Data visualization tools
Let’s face it — some people are visual learners. And when presenting information to management, a data-driven report may be more convincing or easier to understand than a paragraph of text. A system that takes your raw data and presents it effectively in multiple formats is a powerful communication tool when advocating for your department.
Mobile accessibility
When presenting data to a conference room full of stakeholders, a report formatted to a laptop screen or tablet is fine, but when the person who needs your data is out of the office, CMMS reports that are readily available in a dashboard or CMMS app on a mobile device are essential.
Integration with other business systems
Your CMMS should easily integrate with other software systems in your organization such as human resources (for employee data), manufacturing (for equipment sensor data), accounting (for financial and cost data), and SSO (for secure authentication).
Real-time dashboards
One of the primary benefits of any modern CMMS software is the ability to have the information you need at your fingertips. CMMS dashboards allow maintenance managers to build the reports that matter most to them and view them in one central place with data updates in real-time. This helps teams notice and address unexpected changes quickly and effectively.
How to leverage CMMS reporting for data-driven decisions
With CMMS reporting in place, the data can be used for decision-making that positively impacts your equipment management.

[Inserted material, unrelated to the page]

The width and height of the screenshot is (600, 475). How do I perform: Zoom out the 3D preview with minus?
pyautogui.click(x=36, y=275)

First, you can use it to identify trends and patterns. If your CMMS reports tell you that your snowplows have required a lot of maintenance over the past five particularly harsh winters, that data can be used to estimate budgets for purchasing extra parts during the off-season.

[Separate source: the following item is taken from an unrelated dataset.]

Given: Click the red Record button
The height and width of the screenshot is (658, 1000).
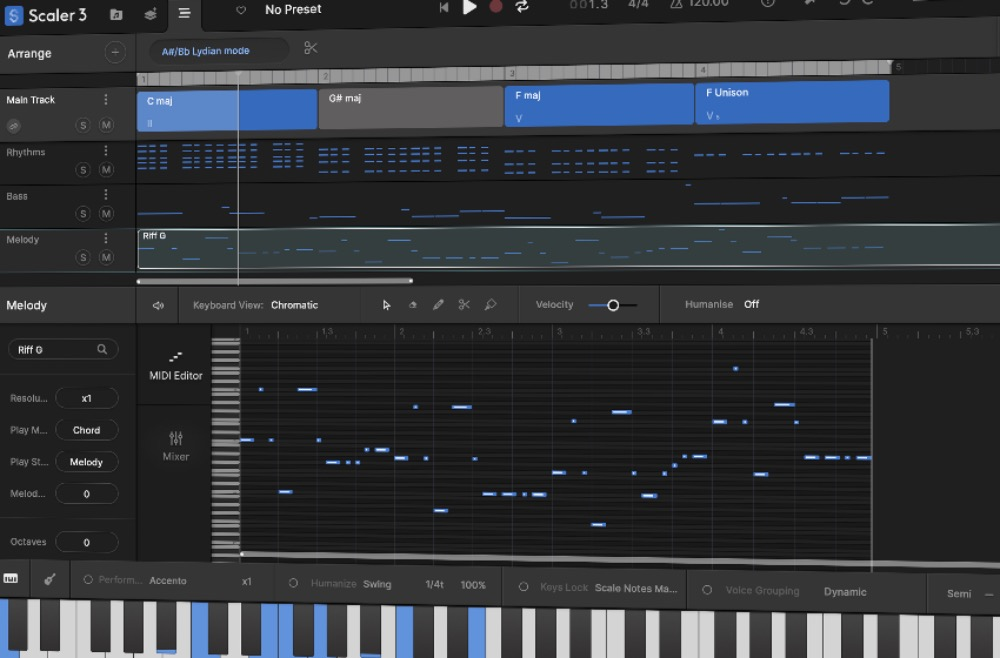Looking at the screenshot, I should 496,6.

If you have plant machinery failing more than usual during high-volume months, the data in your CMMS reports can help you accurately plan for extra maintenance personnel during those months to get machines fixed quickly. And if you have multiple locations to manage and a large maintenance staff, you can use the maintenance data in your CMMS reports to make sure the right people are assigned to the right locations so that no staff are under-utilized and no one is overwhelmed.
And should sudden changes occur that require you to pivot, your CMMS can help you make those changes on the fly so that your upcoming reporting will reflect them.
Making asset management easier
CMMS platforms centralize and analyze data, making it easier to organize, monitor, and maintain equipment with efficiency. CMMS reporting and the analysis of CMMS data allows maintenance managers to make consequential decisions about equipment management, and human and asset resource allocation that can lead to improvements in both day-to-day and long-term business success.